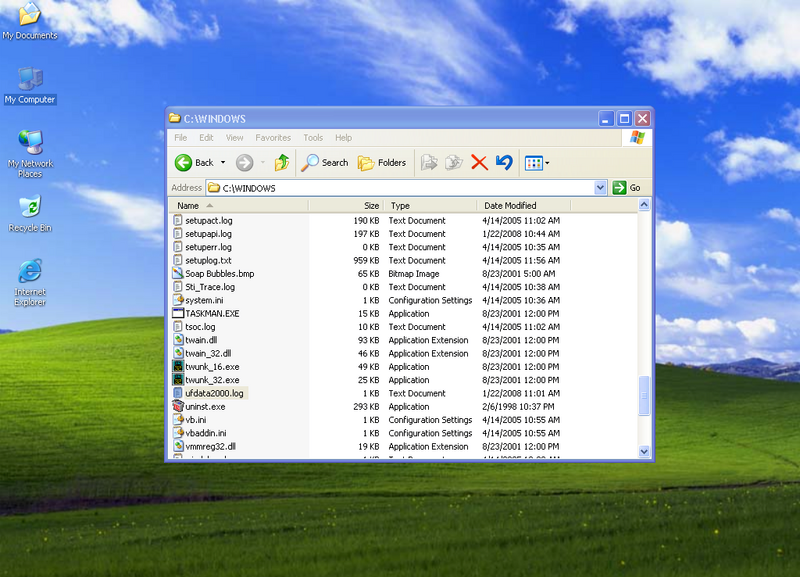The image size is (800, 577).
Task: Open the Views dropdown
Action: pos(537,163)
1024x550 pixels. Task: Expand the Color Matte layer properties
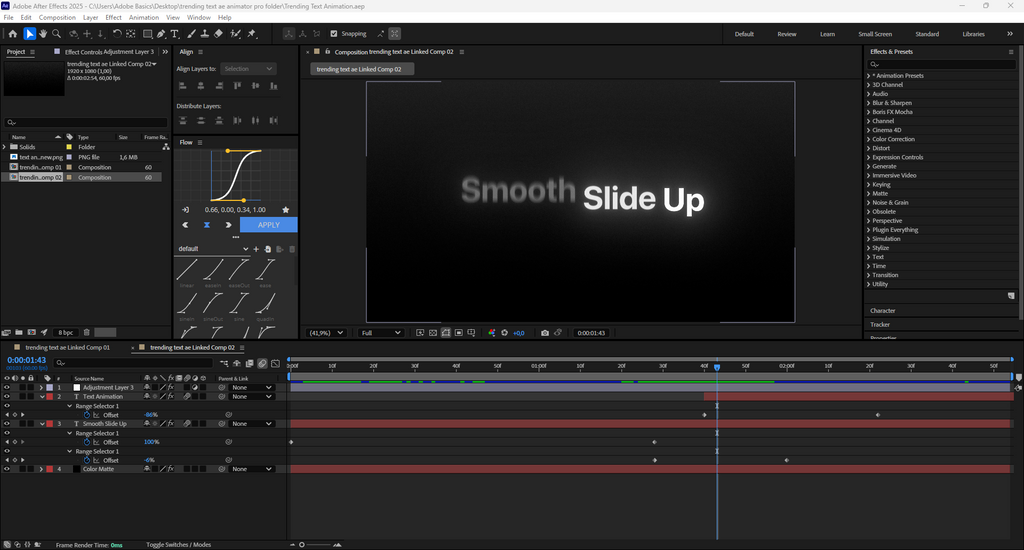[x=41, y=469]
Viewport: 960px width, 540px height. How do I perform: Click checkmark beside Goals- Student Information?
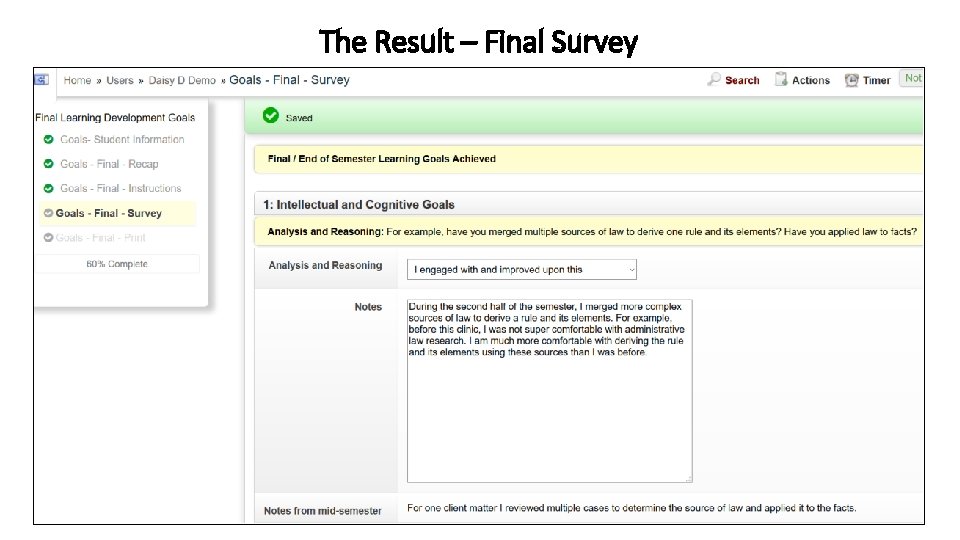coord(48,140)
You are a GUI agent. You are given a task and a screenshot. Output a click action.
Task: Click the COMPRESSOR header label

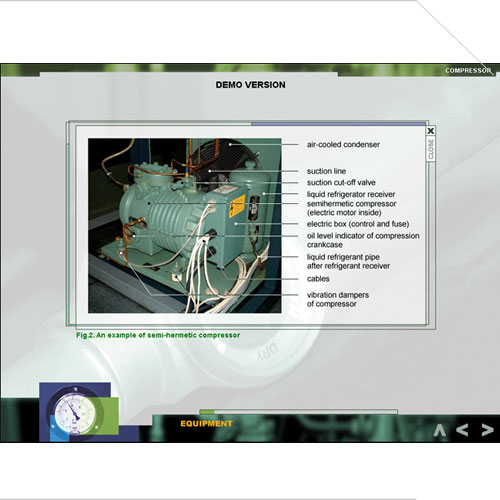click(x=468, y=71)
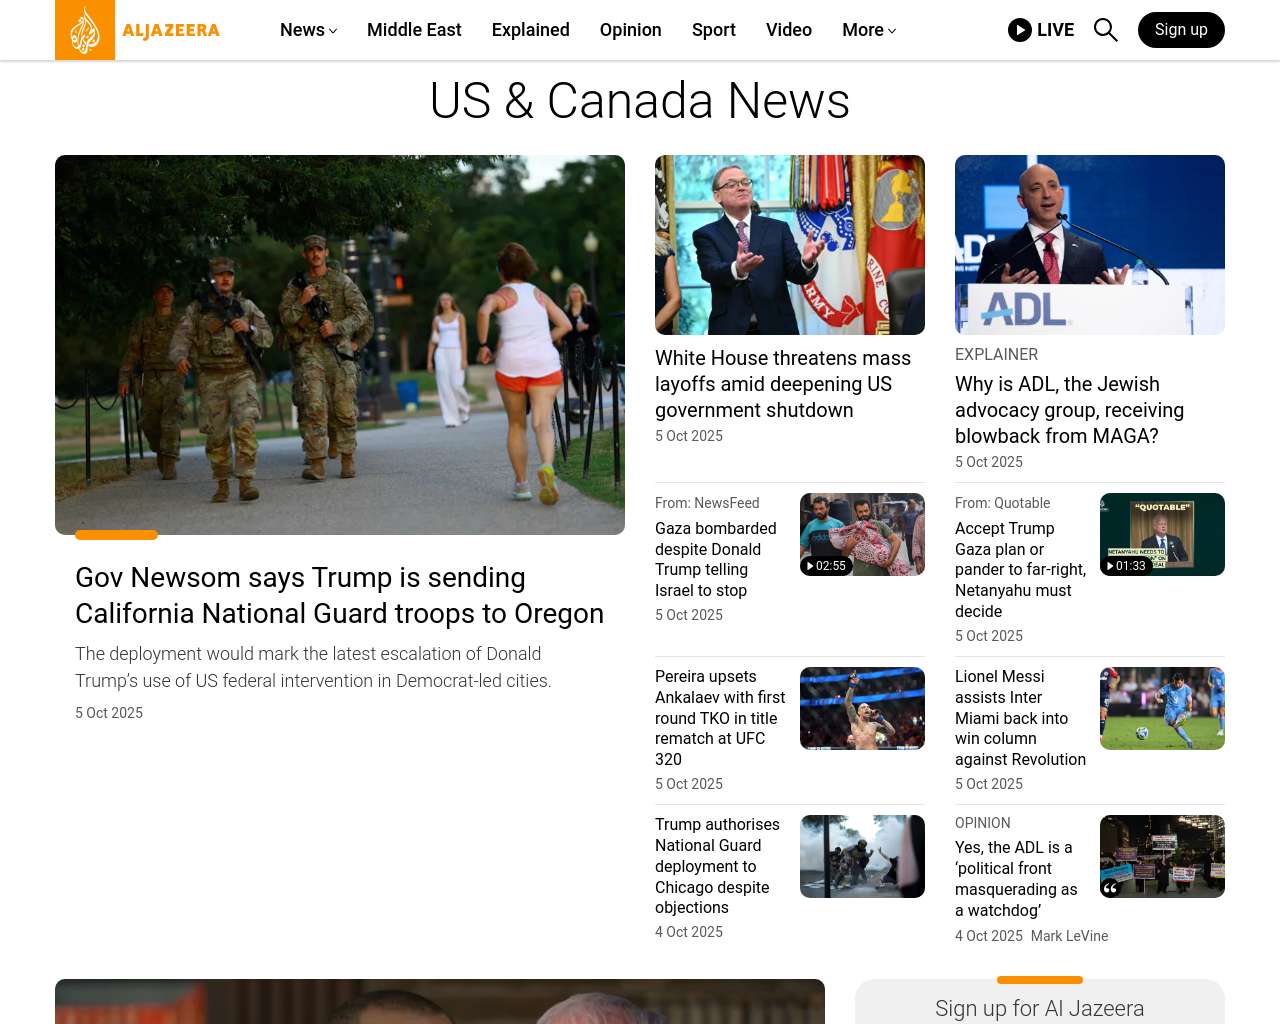1280x1024 pixels.
Task: Open Mark LeVine author link
Action: click(1069, 936)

- - - -

### Exercise objective
Leaving out the pictures, print exactly and only the lines from the one containing "You are a GUI" through the last line of the records.

### Response to the task
You are a GUI agent. You are given a task and a screenshot. Output a click action.
Task: Click the COMPRESSOR header label

click(x=468, y=71)
1280x1024 pixels.
Task: Open Mark LeVine author link
Action: click(1069, 936)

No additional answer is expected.